How can the swift rise of the Ottoman power be explained? The most basic reason is perhaps the weakness of the old political formations in the Middle East. During the initial Ottoman expansion the Middle East and South Eastern Europe were an "old soil" exhausted of civilizational cultivation and barbaric wars. Greeks, Persians, Romans, and Arabs succeeded each other destroying and building great civilizations there as every new period of great achievements was preceded by intermediate periods of decline. The Ottomans, as many others before them, used the opportunity to expand in the favourable for them moment of hegemonic decline.

The character of the new empire was absolutist, militaristic, bureaucratic, agrarian, universal, and very pragmatic. The Ottoman Empire rested on the following principles:

    • Expansionism - ghaza or holy war against the non-Muslims in the frontiers
    • Absolutism - imperial dynasty and sophisticated court system
    • Muslim law system - shariah (all embracing sacred law, based on Quran and sunnah) and independence of the ulamas who are the Islamic teachers, scholars, learned men, knowing the Islamic doctrine
    • Efficient system of taxation - very specific system of taxation, pragmatic and flexible, duties were different according the traditions and specifics of each province and community.
    • Division of the society - ruled (raya) and rulers (askeris)

The Ottoman sultan had a group of high rank advisers, imperial council or divan. On the top of the bureaucratic hierarchy stayed the vizier. Succession of the Sultans was a bloody process. The young princes were educated and trained in the provinces, but only one of them had the right to rule. The need for political stability required the brothers of the new sultan to be assassinated.

One of the most distinctive features of Ottoman state system was slave collection, or Devshirme. The sultan harvested young boys from the Christian families living in European provinces, converted them in Islam, educated and trained them, and eventually put them in service of the state. After the training, the slaves received top military and civilian posts. The Ottoman administration was run by slaves. From mid-fifteen to mid-seventeen century nearly all viziers were converted Christian slaves. The goal behind this odd system was creation of elite class of warriors loyal only to the Sultan.

The most popular representatives of Devshirme system were the Janissaries, the infantry of slave soldiers. The janissaries were the most efficient military unit in Europe in fifteen and sixteen century. The janissaries were the most disciplined corps in the world in this time; they not married, they were well paid and equiped and lived in barracks, always ready for the next war expedition. The soldiers with Turkish origin were in the cavalry, they were called sipahi, and the sultan used them as tax collectors as well. They received land from the sultan, called timar. In timar they had their own piece of land called chiflik, but this fief was not their property as it was in the feudal states in West. In any time, the sultan could take over the land and send them to another province.

Why did the Ottoman Empire enter in a period of decline in 17th century? The most obvious reason is the fact that every expansion has an end, and every empire has a life span. In the recent years, the thesis of Ottoman decline is disputed. There are historians, such as Jonathan Grant, who contest the popular understanding that the Ottomans experienced a decline, arguing that this view is just a negative Eurocentric judgement that does not help our understanding of the events that happened in the late Ottoman history. Grant is probably right about the existence (and dominance) of an Eurocentric symplistic view among the old historians in Europe, yet it is undisputable that the Ottomans experienced more decline and less transformation after the 17th century onward.

■ RAW DATA:
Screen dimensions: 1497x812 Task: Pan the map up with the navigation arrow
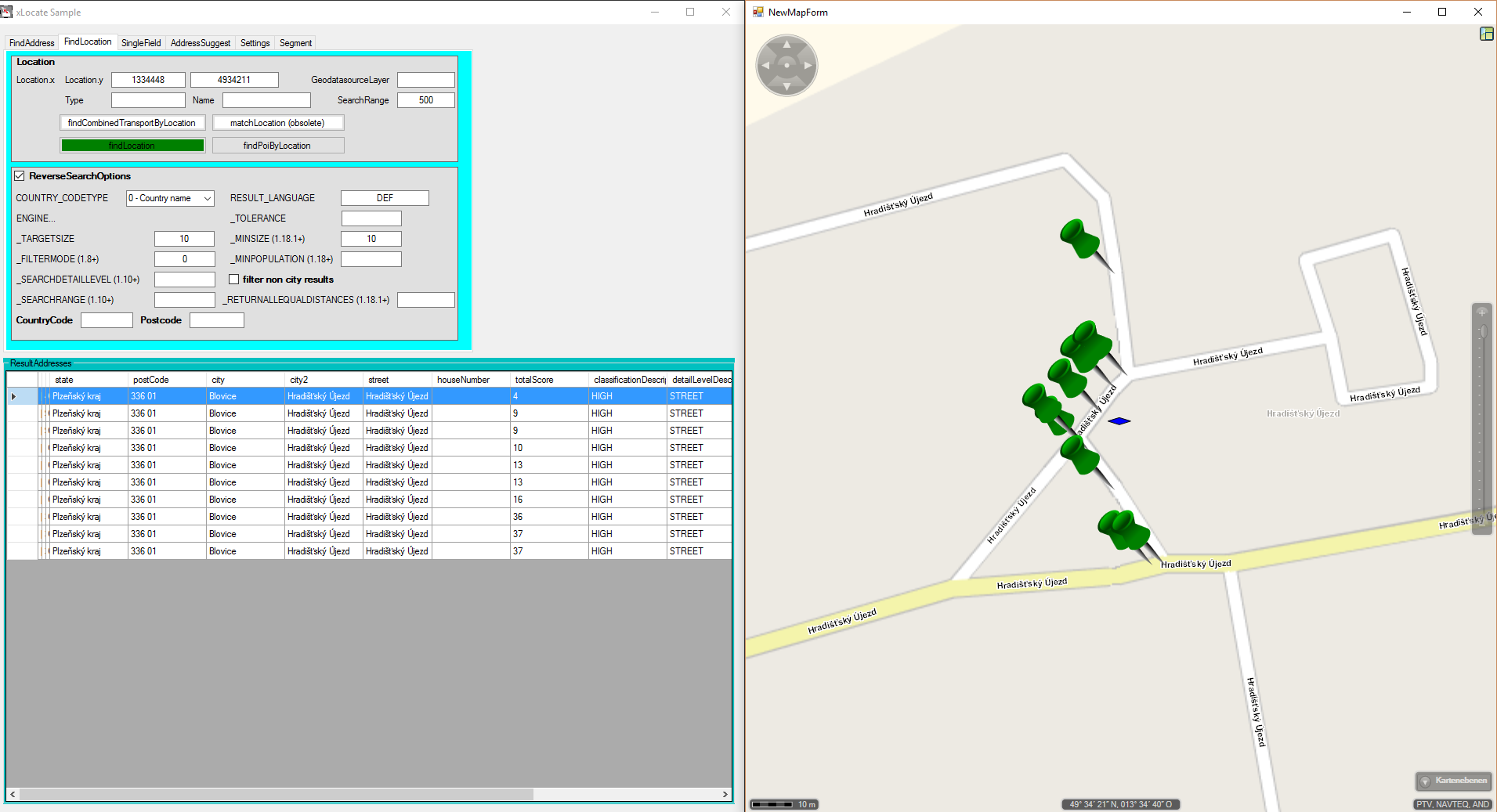786,45
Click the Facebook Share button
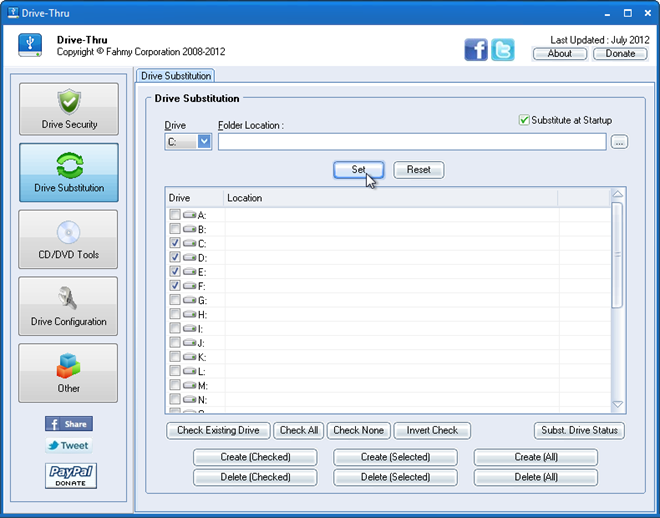 point(69,424)
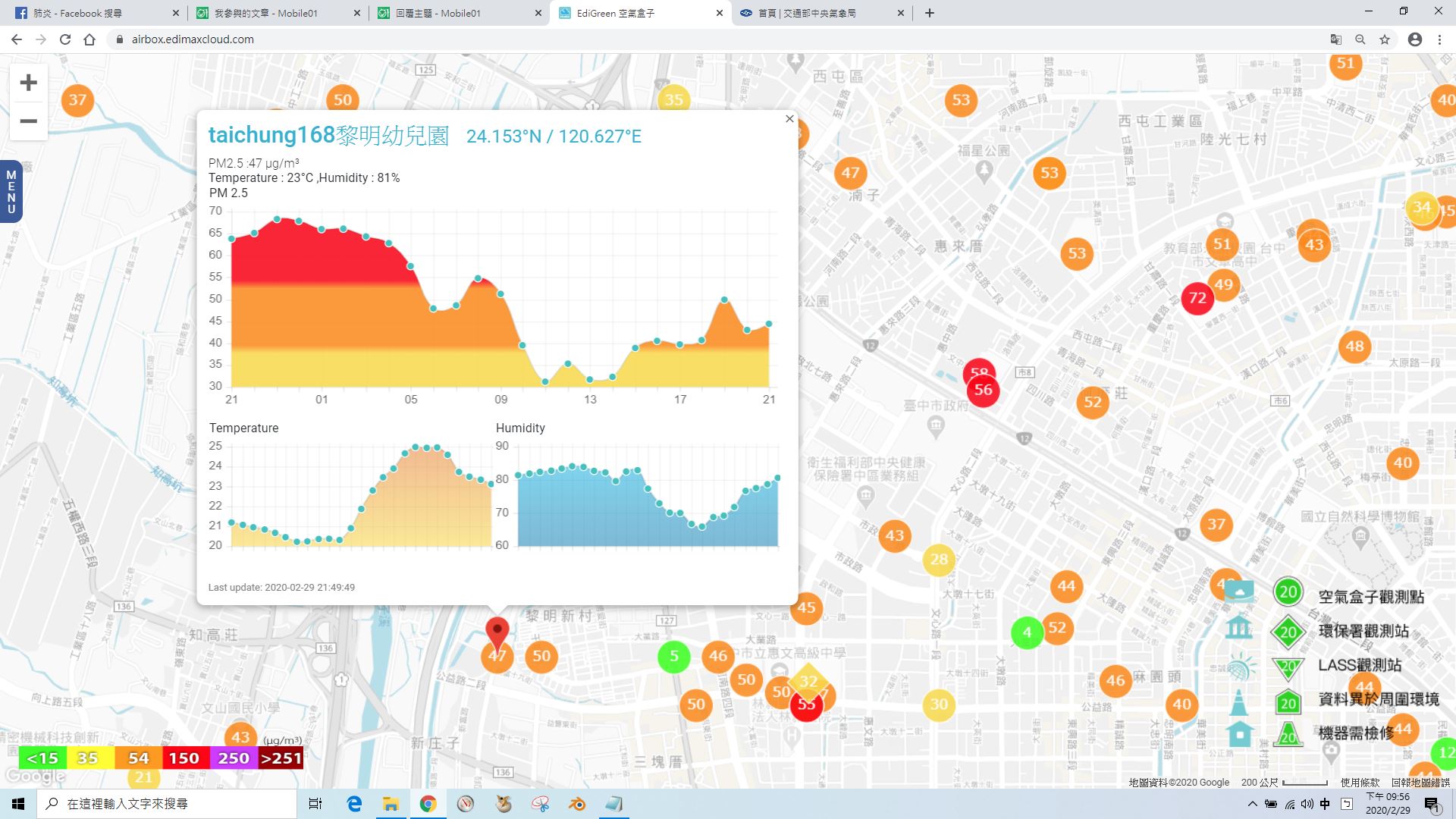Click the traffic cone filter icon

(x=1239, y=702)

■ GOAL: Rewrite the part of the Ottoman Empire text that opens with the words "The most popular" and closes with "to another province.", putting "garrisons" in place of "barracks".

■ PROBLEM SOLUTION:
The most popular representatives of Devshirme system were the Janissaries, the infantry of slave soldiers. The janissaries were the most efficient military unit in Europe in fifteen and sixteen century. The janissaries were the most disciplined corps in the world in this time; they not married, they were well paid and equiped and lived in garrisons, always ready for the next war expedition. The soldiers with Turkish origin were in the cavalry, they were called sipahi, and the sultan used them as tax collectors as well. They received land from the sultan, called timar. In timar they had their own piece of land called chiflik, but this fief was not their property as it was in the feudal states in West. In any time, the sultan could take over the land and send them to another province.